Posted: Monday, April 24, 2023
On April 19, the U.S. Food and Drug Administration (FDA) approved polatuzumab vedotin-piiq (Polivy) with a rituximab product, cyclophosphamide, doxorubicin, and prednisone (R-CHP) for adults who have previously untreated diffuse large B-cell lymphoma—not otherwise specified or high-grade B-cell lymphoma and who have an International Prognostic Index (IPI) score of at least 2 or greater. This agent is a CD79b-directed antibody-drug conjugate.
Approval was based on the phase III, randomized, double-blind POLARIX trial, which included 879 patients with previously untreated large B-cell lymphoma and an IPI score of between 2 and 5. The trial evaluated the superiority of substituting polatuzumab vedotin for vincristine in the rituximab, cyclophosphamide, doxorubicin, vincristine, and prednisone regimen.

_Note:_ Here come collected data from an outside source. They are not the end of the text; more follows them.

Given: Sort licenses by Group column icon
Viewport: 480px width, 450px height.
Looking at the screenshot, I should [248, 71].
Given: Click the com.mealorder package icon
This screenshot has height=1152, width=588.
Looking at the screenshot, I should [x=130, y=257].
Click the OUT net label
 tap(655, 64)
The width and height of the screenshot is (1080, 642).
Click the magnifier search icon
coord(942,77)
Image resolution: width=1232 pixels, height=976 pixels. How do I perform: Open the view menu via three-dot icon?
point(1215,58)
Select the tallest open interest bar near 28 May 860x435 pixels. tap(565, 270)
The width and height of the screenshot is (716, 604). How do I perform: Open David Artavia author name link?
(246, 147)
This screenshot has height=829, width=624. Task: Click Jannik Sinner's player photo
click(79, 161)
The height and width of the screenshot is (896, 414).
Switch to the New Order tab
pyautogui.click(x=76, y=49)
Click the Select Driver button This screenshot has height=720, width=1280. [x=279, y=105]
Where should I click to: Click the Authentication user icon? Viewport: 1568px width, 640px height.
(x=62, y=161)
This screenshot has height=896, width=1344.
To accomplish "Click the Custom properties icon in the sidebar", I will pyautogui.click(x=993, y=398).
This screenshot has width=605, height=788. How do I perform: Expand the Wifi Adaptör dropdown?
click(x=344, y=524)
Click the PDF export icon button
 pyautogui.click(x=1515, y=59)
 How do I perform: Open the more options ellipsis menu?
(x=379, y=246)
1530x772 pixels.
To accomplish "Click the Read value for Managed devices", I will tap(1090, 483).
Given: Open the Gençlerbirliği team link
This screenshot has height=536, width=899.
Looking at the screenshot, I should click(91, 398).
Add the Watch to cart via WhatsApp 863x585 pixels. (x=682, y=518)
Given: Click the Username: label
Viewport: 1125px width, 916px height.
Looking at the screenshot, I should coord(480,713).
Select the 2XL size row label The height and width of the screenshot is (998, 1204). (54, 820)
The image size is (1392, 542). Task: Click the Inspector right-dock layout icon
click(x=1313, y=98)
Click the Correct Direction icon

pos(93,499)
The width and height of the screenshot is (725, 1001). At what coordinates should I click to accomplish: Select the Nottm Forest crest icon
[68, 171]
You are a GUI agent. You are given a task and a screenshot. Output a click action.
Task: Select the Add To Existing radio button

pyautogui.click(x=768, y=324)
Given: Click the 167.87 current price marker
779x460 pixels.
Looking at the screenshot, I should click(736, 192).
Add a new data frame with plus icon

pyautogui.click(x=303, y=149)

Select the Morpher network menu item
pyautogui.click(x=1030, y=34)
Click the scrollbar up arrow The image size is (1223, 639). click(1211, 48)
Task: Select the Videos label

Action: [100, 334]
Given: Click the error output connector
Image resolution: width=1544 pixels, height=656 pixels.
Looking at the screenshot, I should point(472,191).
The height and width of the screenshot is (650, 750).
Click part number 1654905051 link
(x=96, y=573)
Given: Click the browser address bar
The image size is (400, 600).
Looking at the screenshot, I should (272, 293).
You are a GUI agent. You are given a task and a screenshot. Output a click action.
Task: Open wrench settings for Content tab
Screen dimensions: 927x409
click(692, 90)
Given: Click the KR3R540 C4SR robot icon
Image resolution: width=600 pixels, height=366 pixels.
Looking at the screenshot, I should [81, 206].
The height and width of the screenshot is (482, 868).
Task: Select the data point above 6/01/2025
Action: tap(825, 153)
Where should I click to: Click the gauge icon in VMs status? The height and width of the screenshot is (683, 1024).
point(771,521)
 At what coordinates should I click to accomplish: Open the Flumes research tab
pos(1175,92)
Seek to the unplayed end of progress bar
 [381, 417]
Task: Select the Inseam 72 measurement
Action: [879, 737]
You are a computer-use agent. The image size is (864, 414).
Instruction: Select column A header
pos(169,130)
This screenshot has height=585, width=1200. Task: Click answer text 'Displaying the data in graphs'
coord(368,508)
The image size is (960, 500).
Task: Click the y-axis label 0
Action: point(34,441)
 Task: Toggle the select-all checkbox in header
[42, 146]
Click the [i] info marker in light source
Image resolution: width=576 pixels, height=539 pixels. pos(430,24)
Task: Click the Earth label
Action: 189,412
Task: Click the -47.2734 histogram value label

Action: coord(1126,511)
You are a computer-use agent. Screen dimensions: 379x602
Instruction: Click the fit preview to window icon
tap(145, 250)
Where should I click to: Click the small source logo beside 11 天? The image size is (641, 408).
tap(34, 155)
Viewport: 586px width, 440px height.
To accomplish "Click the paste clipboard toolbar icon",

Efficacy was based on investigator-assessed progression-free survival. In the polatuzumab vedotin–based combination therapy, progression-free survival was statistically significantly longer, with a hazard ratio (HR) of 0.73 (95% confidence interval [CI] = 0.57–0.95; P = .0177). This arm also had a statistically significant improvement in modified event-free survival (HR = 0.75; 95% CI = 0.58–0.96; P = .0244). No significant difference in complete response rate or overall survival (HR = 0.94; 95% CI = 0.67–1.33 on final analysis) was observed.
The most common adverse reactions with the polatuzumab vedotin–based combination therapy (≥ 20%), excluding laboratory abnormalities, were peripheral neuropathy, nausea, fatigue, diarrhea, constipation, alopecia, and mucositis. Grade 3 to 4 laboratory abnormalities (≥ 10%) were lymphopenia, neutropenia, hyperuricemia, and anemia. Peripheral neuropathy developed or worsened in 53% of patients, with resolution in 58% after a median of 4 months. Serious adverse reactions occurred in 34% of patients, including febrile neutropenia and pneumonia.
The recommended dose of polatuzumab vedotin is 1.8 mg/kg as an intravenous infusion every 21 days for six cycles in combination with R-CHP. Patients should be premedicated with an antihistamine and antipyretic and receive prophylactic granulocyte colony-stimulating factor before treatment with polatuzumab vedotin.